As well as former farmers, politicians, actors and landed gentry also shop at Leathley’s stores - William Hague, Sir Leon Brittan, the Duke of Norfolk and the cast of Heartbeat are customers. Many customers at the 10,000 sq ft flagship Bedale store have been shopping there since a time when Leathley’s father ran the chain.
The company joined Nisa in 1981 and follows its promotional schedule of distributing 100,000 leaflets locally once every three weeks. “Without Nisa, independents would be nowhere,” he says. Nisa was behind Leathley’s decision to introduce Voiteq voice-picking systems at its depot two years ago. It was only the second company in the UK to install the technology which has eliminated paperwork from the warehouse. Pickers follow instructions delivered through headsets.
The range includes an authoritative licensed offer. Here, Leathley’s claims its stores can beat Tesco on range and price. Rows of wines make an impressive display at the Bedale store. That store also carries non-food including kitchen utensils, duvets, toasters, towels and books.

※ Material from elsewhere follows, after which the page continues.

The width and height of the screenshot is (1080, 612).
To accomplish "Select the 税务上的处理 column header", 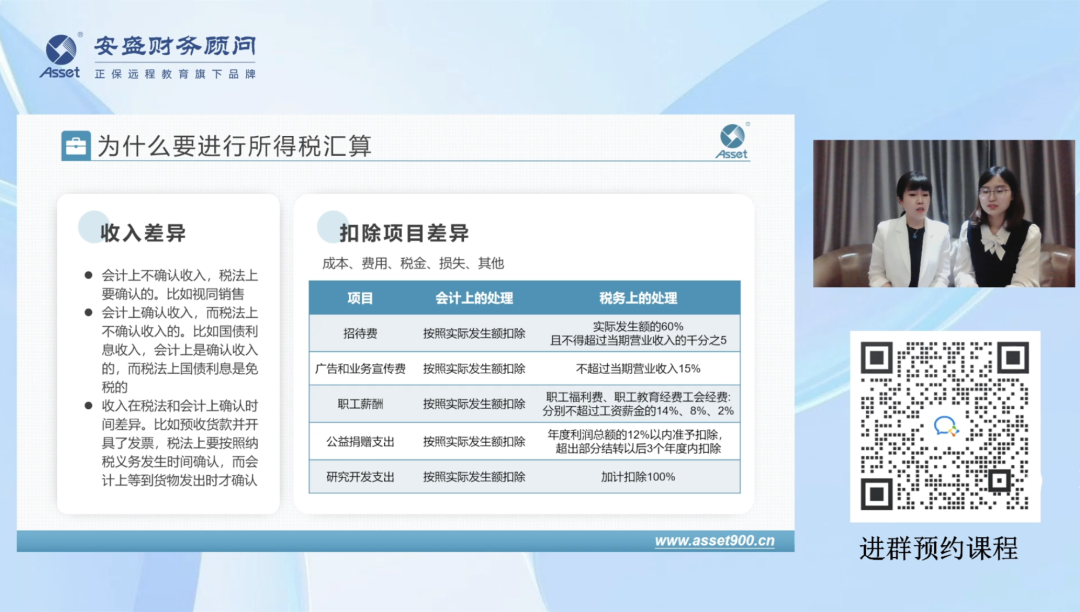I will tap(638, 298).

Leathley says his ideal size for a store is 10,000 sq ft to fit in a 20,000 SKU range. The chain also features 11 instore delis, three bake-offs, a scratch bakery as well as two post offices in larger stores. But opportunities to acquire new sites big enough to accommodate those facilities are rare. Leathley’s had a long planning battle to get permission to convert its most recent acquisition, a 6,500 sq ft former petrol station in Tow Law, Weardale due to open as its 20th store in mid-2004.
Leathley has not heard anything on the strong local grapevine about other stores he
can bid for. “Things change slowly round here, ” he says.
Market conditions have not been made any easier by the multiples, which are threatening the livelihood of many independents says Leathley. But tradition stands for a lot in this part of the world. And Leathley is confident that with Nisa’s help, turnover this year will be 13% up on last year. This chain is staying in the bull ring.